## Aim of the task
Go through the records and copy each line where the word "computer" occurs.
*** Records ***
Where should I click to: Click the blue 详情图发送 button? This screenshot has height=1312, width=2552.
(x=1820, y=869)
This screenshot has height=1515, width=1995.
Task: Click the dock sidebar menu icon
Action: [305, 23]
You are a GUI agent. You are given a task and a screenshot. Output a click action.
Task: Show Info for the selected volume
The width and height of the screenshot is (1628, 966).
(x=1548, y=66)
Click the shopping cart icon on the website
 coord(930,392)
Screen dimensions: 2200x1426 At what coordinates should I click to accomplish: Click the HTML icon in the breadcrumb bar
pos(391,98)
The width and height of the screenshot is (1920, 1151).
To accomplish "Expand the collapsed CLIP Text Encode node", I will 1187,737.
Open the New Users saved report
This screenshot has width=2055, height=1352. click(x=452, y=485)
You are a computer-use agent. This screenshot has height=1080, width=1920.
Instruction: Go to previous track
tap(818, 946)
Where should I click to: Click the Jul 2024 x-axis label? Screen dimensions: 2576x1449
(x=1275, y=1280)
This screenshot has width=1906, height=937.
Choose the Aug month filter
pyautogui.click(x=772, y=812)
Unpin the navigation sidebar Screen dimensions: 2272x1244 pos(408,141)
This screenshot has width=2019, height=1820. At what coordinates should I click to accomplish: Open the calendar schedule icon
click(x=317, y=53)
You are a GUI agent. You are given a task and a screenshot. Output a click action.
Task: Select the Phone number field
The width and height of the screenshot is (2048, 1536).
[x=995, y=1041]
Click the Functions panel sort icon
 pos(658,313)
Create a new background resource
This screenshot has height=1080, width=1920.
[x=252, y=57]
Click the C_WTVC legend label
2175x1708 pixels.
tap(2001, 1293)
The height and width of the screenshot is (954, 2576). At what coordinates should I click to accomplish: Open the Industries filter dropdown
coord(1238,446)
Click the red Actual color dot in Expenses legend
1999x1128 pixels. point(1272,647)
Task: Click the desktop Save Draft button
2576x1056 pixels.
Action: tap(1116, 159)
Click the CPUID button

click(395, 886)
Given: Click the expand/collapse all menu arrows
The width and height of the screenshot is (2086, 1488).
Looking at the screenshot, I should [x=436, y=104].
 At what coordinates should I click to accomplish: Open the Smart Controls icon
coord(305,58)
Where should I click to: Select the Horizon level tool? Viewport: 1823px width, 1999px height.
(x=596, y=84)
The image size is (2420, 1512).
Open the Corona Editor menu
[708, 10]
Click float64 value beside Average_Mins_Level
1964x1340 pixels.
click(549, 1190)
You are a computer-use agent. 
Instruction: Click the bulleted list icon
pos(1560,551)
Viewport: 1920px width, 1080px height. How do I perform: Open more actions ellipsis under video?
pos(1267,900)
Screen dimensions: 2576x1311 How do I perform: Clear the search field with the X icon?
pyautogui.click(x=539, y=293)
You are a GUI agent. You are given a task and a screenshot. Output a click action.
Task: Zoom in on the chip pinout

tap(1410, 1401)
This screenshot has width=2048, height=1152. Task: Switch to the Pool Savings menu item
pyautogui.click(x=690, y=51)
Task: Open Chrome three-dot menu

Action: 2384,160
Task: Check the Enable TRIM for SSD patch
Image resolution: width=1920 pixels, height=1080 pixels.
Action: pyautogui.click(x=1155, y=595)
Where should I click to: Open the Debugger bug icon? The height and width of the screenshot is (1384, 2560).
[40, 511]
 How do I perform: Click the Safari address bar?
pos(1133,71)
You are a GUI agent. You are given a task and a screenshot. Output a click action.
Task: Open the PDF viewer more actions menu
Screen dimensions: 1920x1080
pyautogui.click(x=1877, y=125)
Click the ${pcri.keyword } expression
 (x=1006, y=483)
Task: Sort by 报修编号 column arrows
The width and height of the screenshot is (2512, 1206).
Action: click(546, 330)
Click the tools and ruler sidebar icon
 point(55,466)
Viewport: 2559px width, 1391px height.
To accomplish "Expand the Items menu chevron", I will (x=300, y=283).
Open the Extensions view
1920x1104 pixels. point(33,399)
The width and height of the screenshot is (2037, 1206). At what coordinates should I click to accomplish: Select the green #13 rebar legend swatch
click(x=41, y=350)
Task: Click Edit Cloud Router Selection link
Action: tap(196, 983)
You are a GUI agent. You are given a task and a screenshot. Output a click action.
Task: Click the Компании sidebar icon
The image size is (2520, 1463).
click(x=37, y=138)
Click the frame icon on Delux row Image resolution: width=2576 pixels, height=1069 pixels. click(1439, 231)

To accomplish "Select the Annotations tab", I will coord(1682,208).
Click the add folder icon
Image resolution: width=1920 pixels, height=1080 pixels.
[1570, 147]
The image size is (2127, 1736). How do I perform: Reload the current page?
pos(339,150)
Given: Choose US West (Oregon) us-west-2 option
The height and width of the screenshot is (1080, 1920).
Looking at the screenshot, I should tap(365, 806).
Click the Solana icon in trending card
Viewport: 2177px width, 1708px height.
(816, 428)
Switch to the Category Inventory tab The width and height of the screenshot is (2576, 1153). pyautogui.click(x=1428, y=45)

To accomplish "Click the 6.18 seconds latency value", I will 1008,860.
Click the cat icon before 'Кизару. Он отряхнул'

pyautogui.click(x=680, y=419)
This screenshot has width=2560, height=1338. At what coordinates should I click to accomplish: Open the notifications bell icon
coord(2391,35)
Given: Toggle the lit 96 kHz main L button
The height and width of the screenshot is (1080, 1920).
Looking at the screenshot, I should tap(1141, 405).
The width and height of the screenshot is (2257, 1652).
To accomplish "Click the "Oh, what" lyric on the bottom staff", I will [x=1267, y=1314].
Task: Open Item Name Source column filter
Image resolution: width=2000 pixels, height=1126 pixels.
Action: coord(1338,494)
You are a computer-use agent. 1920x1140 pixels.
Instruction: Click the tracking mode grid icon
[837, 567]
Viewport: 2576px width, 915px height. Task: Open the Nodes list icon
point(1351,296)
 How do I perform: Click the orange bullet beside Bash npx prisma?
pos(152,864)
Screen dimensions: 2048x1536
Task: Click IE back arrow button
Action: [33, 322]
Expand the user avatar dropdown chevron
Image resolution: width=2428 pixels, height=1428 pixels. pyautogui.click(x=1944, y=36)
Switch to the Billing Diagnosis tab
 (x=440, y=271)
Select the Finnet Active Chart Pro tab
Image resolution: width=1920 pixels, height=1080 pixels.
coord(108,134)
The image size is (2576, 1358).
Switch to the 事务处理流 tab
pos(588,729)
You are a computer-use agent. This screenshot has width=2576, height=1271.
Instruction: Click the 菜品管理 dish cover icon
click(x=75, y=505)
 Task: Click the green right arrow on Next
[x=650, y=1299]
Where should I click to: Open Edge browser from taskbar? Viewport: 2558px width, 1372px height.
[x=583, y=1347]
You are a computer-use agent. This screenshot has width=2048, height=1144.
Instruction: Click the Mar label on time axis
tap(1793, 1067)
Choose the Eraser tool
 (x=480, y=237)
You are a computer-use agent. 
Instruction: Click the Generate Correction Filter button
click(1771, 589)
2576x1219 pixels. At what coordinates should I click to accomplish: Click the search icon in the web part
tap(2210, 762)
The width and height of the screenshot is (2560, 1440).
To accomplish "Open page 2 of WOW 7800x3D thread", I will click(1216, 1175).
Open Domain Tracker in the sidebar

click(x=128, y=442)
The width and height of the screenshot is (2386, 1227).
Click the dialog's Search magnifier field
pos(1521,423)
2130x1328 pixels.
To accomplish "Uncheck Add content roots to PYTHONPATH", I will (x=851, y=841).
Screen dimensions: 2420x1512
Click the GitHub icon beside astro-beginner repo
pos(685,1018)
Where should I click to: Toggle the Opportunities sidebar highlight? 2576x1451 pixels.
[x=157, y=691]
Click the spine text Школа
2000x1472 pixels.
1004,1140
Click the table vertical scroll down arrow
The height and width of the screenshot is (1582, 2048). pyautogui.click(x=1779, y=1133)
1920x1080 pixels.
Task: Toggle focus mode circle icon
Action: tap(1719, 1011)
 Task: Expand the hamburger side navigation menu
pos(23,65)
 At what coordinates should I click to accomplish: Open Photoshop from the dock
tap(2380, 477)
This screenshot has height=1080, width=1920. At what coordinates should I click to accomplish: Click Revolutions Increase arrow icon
*** End of Records ***
## Exercise result
You are a computer-use agent. This screenshot has height=1080, width=1920.
You are a computer-use agent. 
You are a computer-use agent. 1920x1140 pixels.
You are a computer-use agent. This screenshot has width=2576, height=1271.
You are a computer-use agent. This screenshot has width=2048, height=1144.
You are a computer-use agent. 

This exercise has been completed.